Published on 05/03/2026 08:14 AM
Rupee under pressure: Factors behind Wednesday’s slide and what to watch todayThe rupee fell 56 paise to a record low of 92.05 against the US dollar on March 4, due to rising crude oil prices, a stronger dollar, and foreign outflows.By Anshul March 5, 2026, 8:14:07 AM IST (Published)4 Min ReadThe rupee slumped 56 paise to close at a record low of 92.05 against the US dollar on Wednesday (March 4), capping its steepest two-day decline since May 2025. The fall reflected a mix of global and domestic pressures, with crude oil, dollar strength and foreign fund outflows converging at once.
Here’s a breakdown of what drove the slide and what could determine the currency’s path today and in the near term.
What led to Wednesday’s fall?
Spike in crude oil prices
The immediate trigger was a sharp rise in oil prices after US and Israeli strikes on Iran heightened fears of supply disruptions through the Strait of Hormuz.
Brent crude rose to around $82 per barrel in futures trade, extending gains since the escalation of tensions in West Asia.
For India, which imports over 80% of its crude requirement, higher oil prices translate into a larger import bill, wider trade deficit and elevated inflation risks. Currency traders said the spike in crude directly pressured the rupee as markets priced in higher macroeconomic risks.
Stronger dollar amid risk-off sentiment
The global flight to safety boosted the US dollar. The US Dollar Index crossed the 98 level, reflecting demand for the greenback against a basket of major currencies.
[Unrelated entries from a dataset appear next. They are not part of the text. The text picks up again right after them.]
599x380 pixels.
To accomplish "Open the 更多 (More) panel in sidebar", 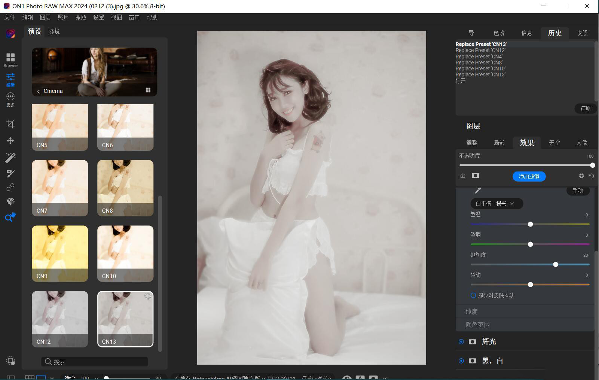I will coord(10,98).
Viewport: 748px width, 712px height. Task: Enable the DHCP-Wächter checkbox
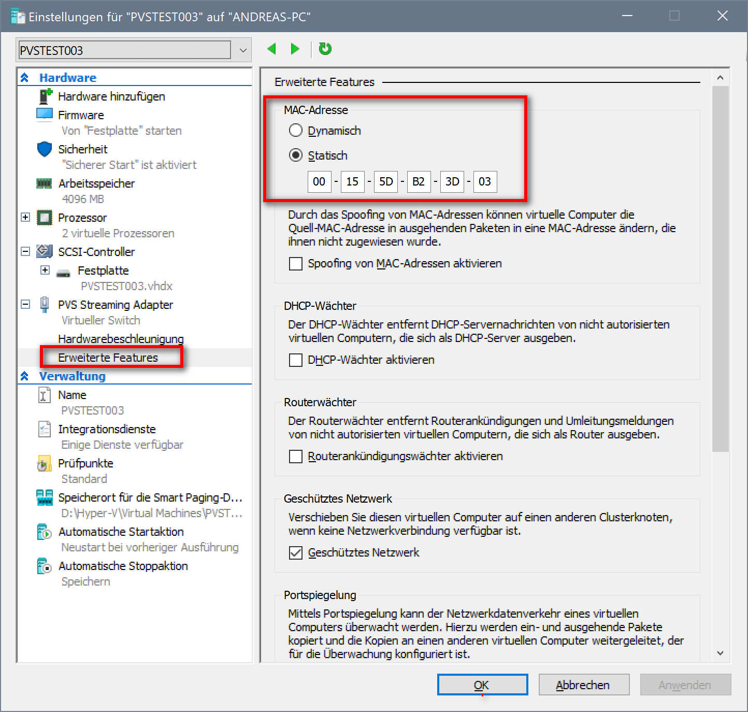point(296,360)
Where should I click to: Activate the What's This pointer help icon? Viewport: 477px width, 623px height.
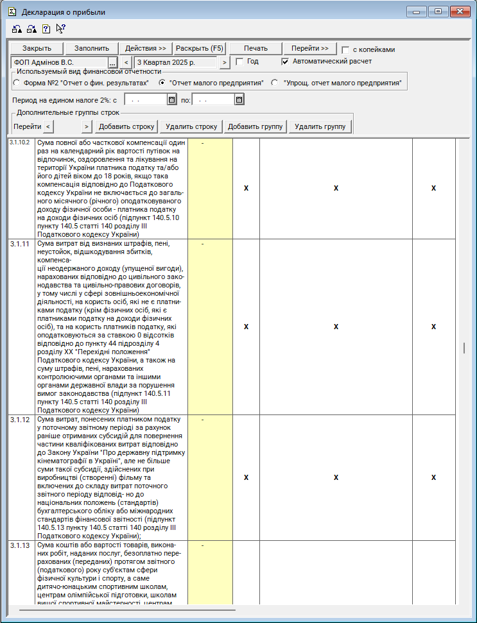point(60,29)
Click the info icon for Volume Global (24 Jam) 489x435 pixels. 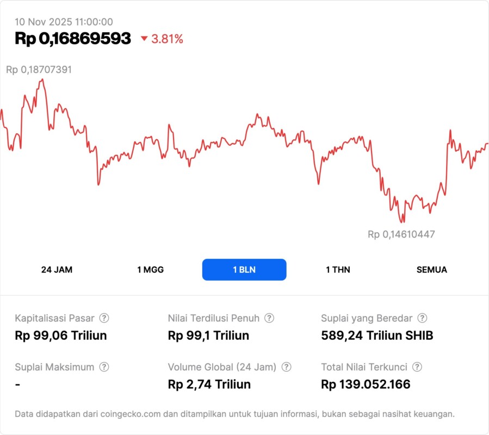[x=287, y=367]
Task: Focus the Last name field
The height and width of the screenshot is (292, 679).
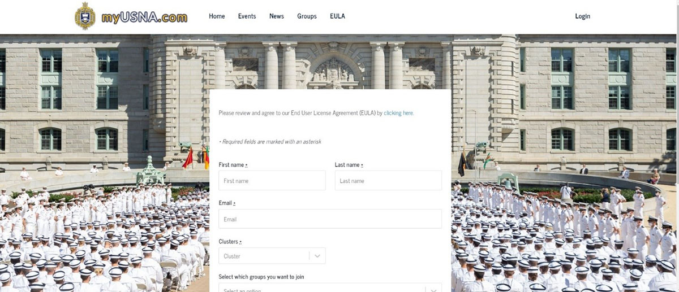Action: 388,181
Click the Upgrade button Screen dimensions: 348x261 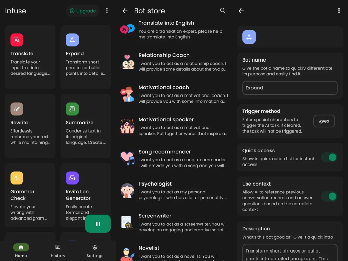pos(83,11)
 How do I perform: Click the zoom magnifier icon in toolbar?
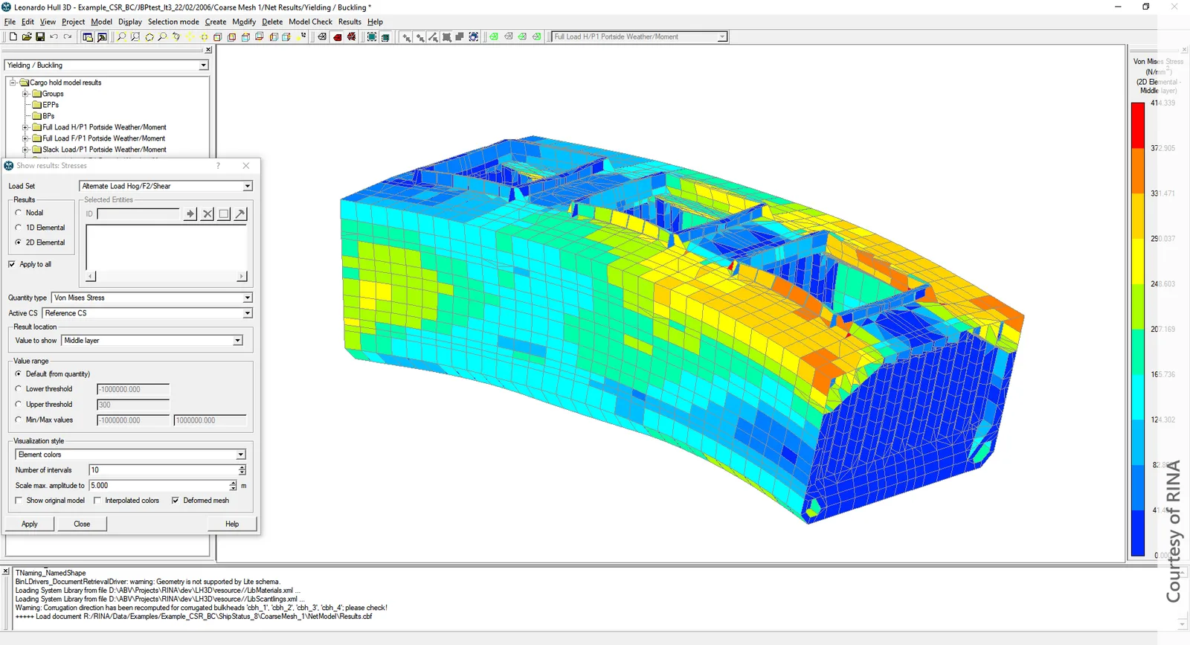coord(121,36)
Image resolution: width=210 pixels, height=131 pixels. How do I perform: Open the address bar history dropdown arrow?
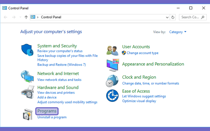pyautogui.click(x=167, y=17)
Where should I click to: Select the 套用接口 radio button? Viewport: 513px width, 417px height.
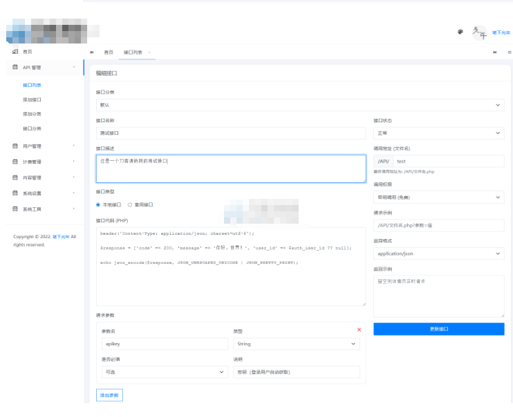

Anil Kumar Bhansali, Head of Treasury and Executive Director at Finrex Treasury Advisors LLP, said the escalation in the Middle East conflict reduced investor risk appetite globally. Higher oil prices increase inflation concerns and fiscal pressure on India, leading to selling in bonds and a stronger dollar bias.
A firm dollar typically weighs on emerging market currencies, including the rupee.
Foreign portfolio outflows and equity selloff
Heavy foreign selling in domestic equities compounded the pressure. Foreign portfolio investors sold shares worth ₹8,752.65 crore on a net basis during the session.
The broader risk aversion was visible in equity markets, with the BSE Sensex falling over 1,100 points and the Nifty 50 dropping nearly 400 points.
Dilip Parmar, Research Analyst, HDFC Securities, said the rupee’s sharp two-session decline reflects fears of persistent inflation and a widening current account deficit amid soaring energy prices.
What may determine today’s trade?
Movement in crude prices
Oil remains the most critical variable. If Brent crude extends gains, concerns over India’s trade balance and inflation could intensify, keeping the rupee under pressure.
Conversely, any signs of de-escalation in geopolitical tensions that cool oil prices may help the currency stabilise.
Dollar index trajectory
The rupee’s direction will also depend on whether the dollar index sustains levels above 98. Continued global risk aversion could keep the greenback strong, limiting recovery in emerging market currencies.
FPI flows and equity sentiment
Currency volatility often mirrors capital flows. Continued foreign selling in equities or debt could add to pressure on the rupee, while stabilisation in flows may provide near-term support.
Possible RBI intervention
Abhishek Bisen, Head Fixed Income, Kotak AMC, said higher crude prices could widen the current account deficit and reinforce inflationary pressures, raising the likelihood of RBI intervention to curb excessive volatility.
However, he noted that the rupee was already relatively weak on a real effective exchange rate basis, making disproportionate depreciation versus peers less likely unless geopolitical risks escalate further.
Going forward: Orderly adjustment or deeper slide?
Sachin Sawrikar, Founder and Managing Partner, Artha Bharat Investment Managers, said some degree of depreciation is not unusual in an interconnected financial system, particularly for an oil-importing economy. A calibrated weakening can support export competitiveness and help correct external imbalances.
But sharp or persistent weakness carries risks — including higher imported inflation, increased external debt servicing costs and potential deterrence to foreign portfolio inflows if currency losses outweigh yield advantages.
Technically, analysts see the rupee trading in a 91.50–92.75 range in the near term, with resistance around 92.60 and support near 91.80.